Being a public school student in the US sucks most of the time - no power and miserable adults. It’s like being imprisoned with some of the dumber, less successful people from the previous generation in charge of you and they have a lot of discretion over your future success.
Some teachers are great obviously and make a huge difference, but many are truly awful.
If they’re requiring services like turnitin as a matter of policy it’s not a surprise other stuff would be poorly handling student data too. School’s don’t value it, and even if they did - they don’t have the technical capability to fix it.
University felt like a limbo where the government expected me to be an adult and pay my own way but the school wanted me to be a child and trust that they knew what was best for me.
In our (UK) system, there's no profit incentive because there's no bad customer service that will be enough for you to give up the economic signalling.
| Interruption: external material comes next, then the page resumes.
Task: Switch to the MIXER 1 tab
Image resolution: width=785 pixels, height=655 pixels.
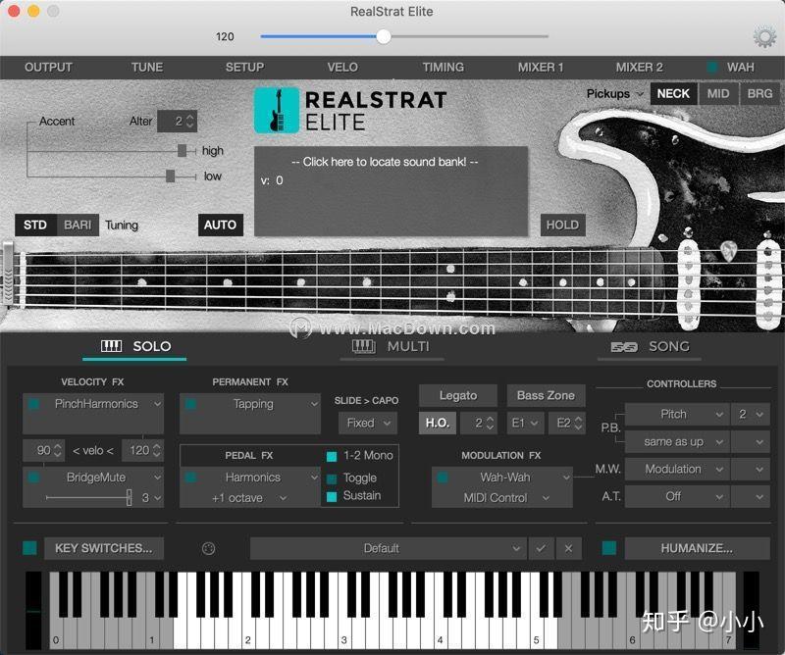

So, despite being the most expensive thing I've ever paid for, I had less input into how it was done than I do for my coffee subscription.
I didn't have a bad experience with school before that but I still remember distinct occassions of cruelty or unfairness. At that age you're just less well equipped to deal with it, nobody trusts you and you have no freedom, so your world is smaller. So a minor thing has a major impact. Adults used to tell me that it's all downhill after 18 - did they forget what it's like to be a kid?
Everyone isn’t stupid - today I work with wonderful, very smart people I can learn from.
HN and a lot of places online have wonderful people too.
The average American public school teacher? They’re not that bright and they can be petty. I usually didn’t have trouble because I was a good student.
Some examples:
- Teacher in health class said BAC wasn’t lethal until 40%, when I mentioned I think it was .4% she said I forgot to multiply by 100. On the final the multiple choice answers for lethality ranged from 10% to 40% BAC. She also had an obvious hyper-Christian abstinence only lean despite state law to teach actual sex Ed.
- Art teacher in elementary school called home and humiliated me in front of the class because I was talking about video games with another student while working on arts and crafts (this teacher hated video games).
- Middle school history teacher hated children, picked favorites, and was just generally mean, would bully kids in the class. She was worse than most middle school students.
It’s not a superiority complex, I had wonderful teachers too that cared about students and were kind. The incentives and pay of public schools are such that you get a lot of bad ones (and they’re impossible to fire).
When I tried to tell adults about what was going on they often dismissed it with condescending nonsense “oh it’s a tough age” - no some of these people you have in charge of us are legitimately crazy and should not be in charge of children.
Children have no power in school and it often sucks to be there.
Also reminded me of an older comment I wrote a while back that’s a little related (at least has some more absurd examples I had forgotten about).
“ Illegitimate (or at least arbitrary) authority is something schools seem to thrive on. Our school had a staircase you could only go up and one you could only go down and you got yelled at if you went the wrong direction. Naturally the building wasn’t made by insane people so the stairs were on opposite ends, this meant if you had to go downstairs but were near the “up only stairs” you had to traverse the entire building and would be late with 3min class change times (and you couldn’t run either).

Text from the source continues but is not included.